12. The computer-implemented system of claim 11, wherein the operations specifying the drain intention comprises: specifying a drain element type for one of the one or more geometries, wherein the drain element type comprises a low point.

13. The computer-implemented system of claim 11, wherein the operations specifying the drain intention comprises: specifying a drain element type for one of the one or more geometries, wherein the drain element type comprises a drain line.

14. The computer-implemented system of claim 11, wherein the operations specifying the drain intention comprises: specifying a drain element type for one of the one or more geometries, wherein the drain element type comprises a ridge line.

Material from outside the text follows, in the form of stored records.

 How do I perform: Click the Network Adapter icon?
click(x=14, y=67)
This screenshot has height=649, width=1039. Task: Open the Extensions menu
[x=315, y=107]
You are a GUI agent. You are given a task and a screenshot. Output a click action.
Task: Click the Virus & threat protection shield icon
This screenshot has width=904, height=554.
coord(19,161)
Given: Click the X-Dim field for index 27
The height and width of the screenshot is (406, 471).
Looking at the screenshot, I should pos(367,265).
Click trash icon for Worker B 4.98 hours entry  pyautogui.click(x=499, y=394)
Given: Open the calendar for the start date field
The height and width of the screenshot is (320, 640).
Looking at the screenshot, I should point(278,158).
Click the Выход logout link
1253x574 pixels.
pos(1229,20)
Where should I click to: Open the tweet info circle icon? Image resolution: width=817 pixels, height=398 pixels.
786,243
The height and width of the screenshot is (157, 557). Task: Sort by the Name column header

15. The computer-implemented system of claim 11, wherein the operations autonomously determining the drain direction of each triangle comprises: determining a geometry direction to a nearest geometry of the one or more geometries; determining the drain direction based on the geometry direction and a drain intention type of the nearest geometry.

16. The computer-implemented system of claim 11, wherein the operations autonomously determining the drain direction of each triangle comprises: identifying one or more zones, wherein each of the one or more zones include a subset of the one or more geometries; selecting one of the one or more zones; determining a geometry direction to a nearest geometry, of the one or more geometries within the selected zone; and determining the drain direction based on the geometry direction and a drain intention type of the nearest geometry.

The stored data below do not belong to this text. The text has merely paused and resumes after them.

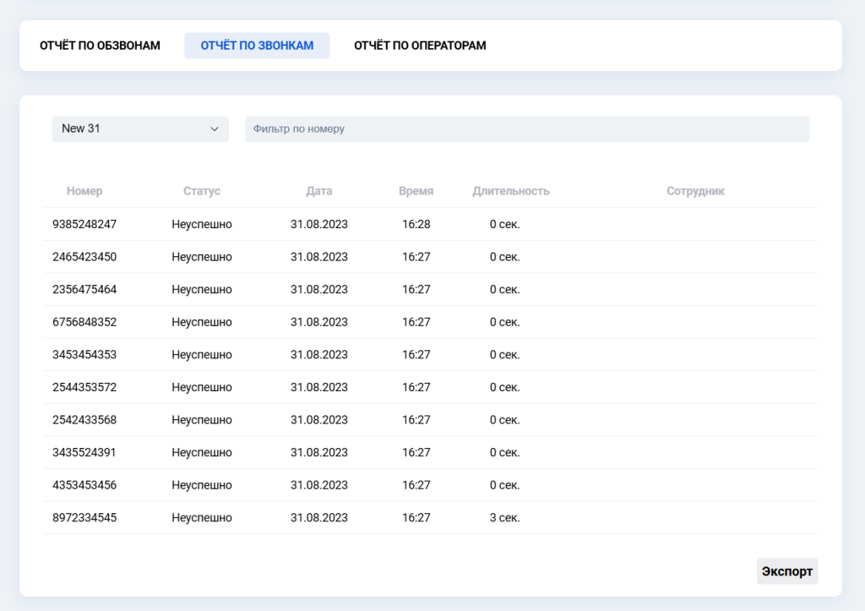The width and height of the screenshot is (865, 611).
Task: Select the ОТЧЁТ ПО ЗВОНКАМ tab
Action: (x=257, y=46)
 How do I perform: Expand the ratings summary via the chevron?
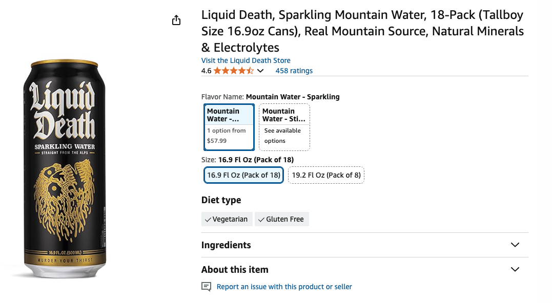tap(260, 71)
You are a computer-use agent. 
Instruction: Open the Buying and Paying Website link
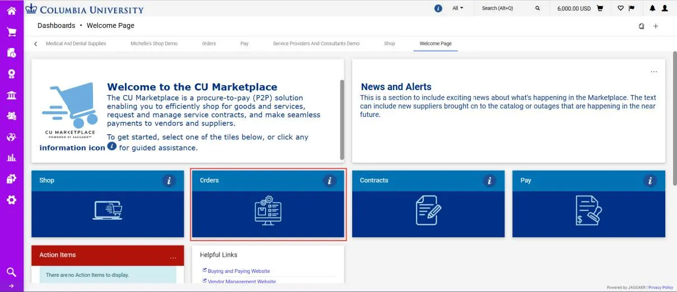click(x=239, y=271)
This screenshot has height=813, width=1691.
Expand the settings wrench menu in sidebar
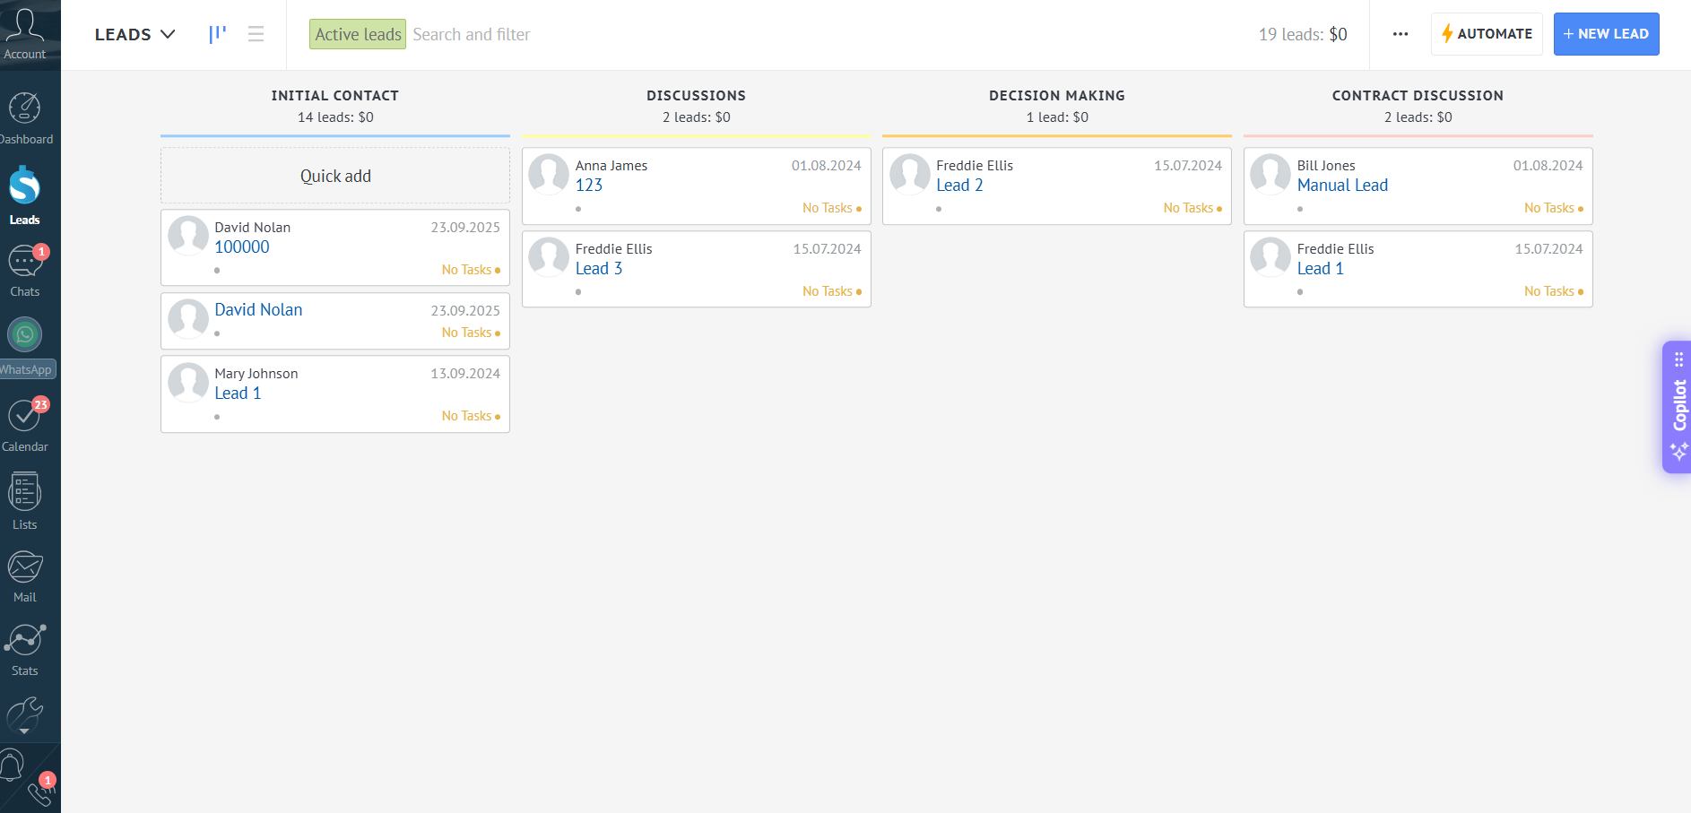pos(25,717)
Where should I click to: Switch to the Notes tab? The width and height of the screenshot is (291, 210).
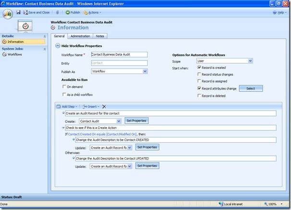point(100,36)
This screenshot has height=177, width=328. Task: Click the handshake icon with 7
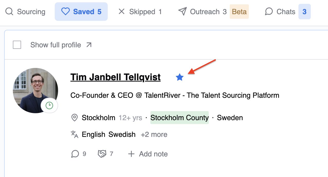[102, 154]
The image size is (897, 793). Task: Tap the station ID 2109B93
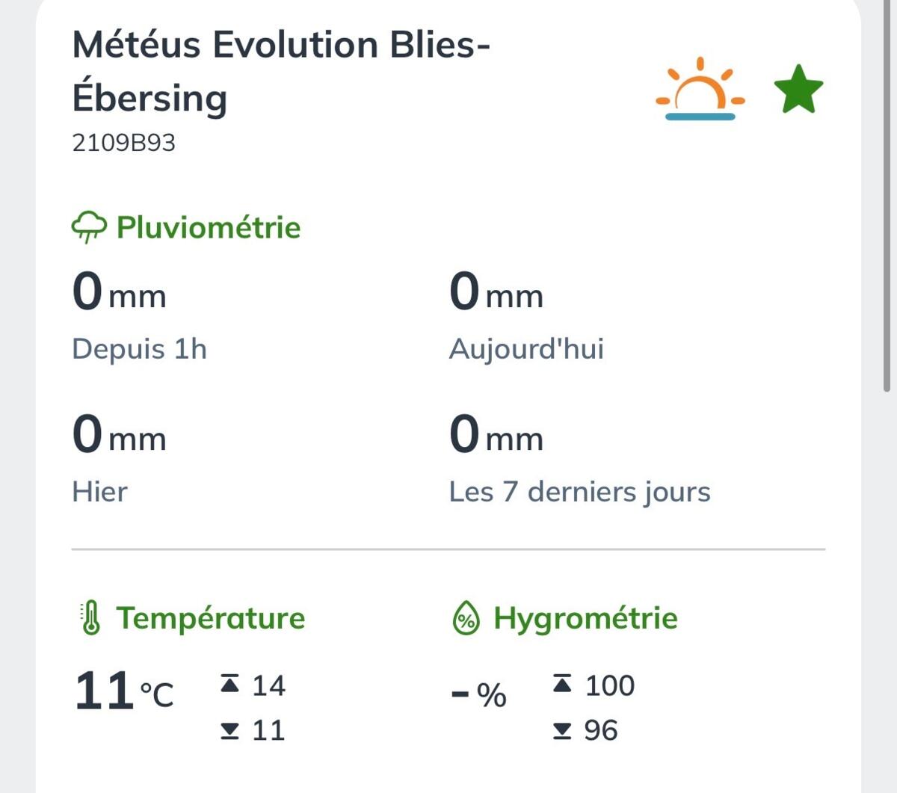tap(123, 143)
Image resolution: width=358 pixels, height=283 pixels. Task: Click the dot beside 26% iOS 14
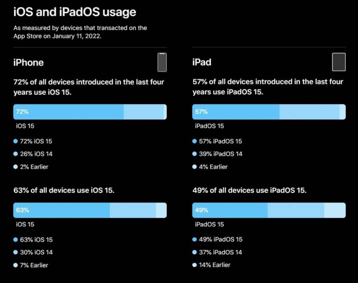15,154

17. The computer-implemented system of claim 11, wherein the operations further comprise: identifying one or more zones of the triangular surface mesh; selecting one of the one or more zones; determining a geometry direction of the selected zone; and determining the drain direction based on the geometry direction, wherein the drain direction complies with a minimum slope constraint.

18. The computer-implemented system of claim 11, wherein the operations further comprise resolving the drain conflict between the triangles by: creating a Voronoi diagram of the terrain surface using the one or more geometries, wherein: the Voronoi diagram comprises an advanced Voronoi diagram; the advanced Voronoi diagram is based on lines or curves; the Voronoi diagram comprises one or more Voronoi cells; placing a surface mesh break line along borders of the one or more Voronoi cells in the Voronoi diagram; and retriangulating the triangular surface mesh along the placed break lines to result in the modified triangular surface mesh.

19. The computer-implemented system of claim 11, wherein the operations further comprise: identifying a first zone and a second zone of the triangular surface mesh, wherein the first zone overlaps with the second zone; defining a hierarchy for the first zone and the second zone, wherein: the first zone is higher priority than the second zone; settings of the first zone override settings of the second zone; determining a first geometry direction of the first zone and a second geometry direction of the second zone based on the hierarchy; and determining the drain direction of each of the two or more triangles based on the first geometry direction and the second geometry direction.

20. The computer-implemented system of claim 11, further comprising: building the terrain surface based on the drain pattern.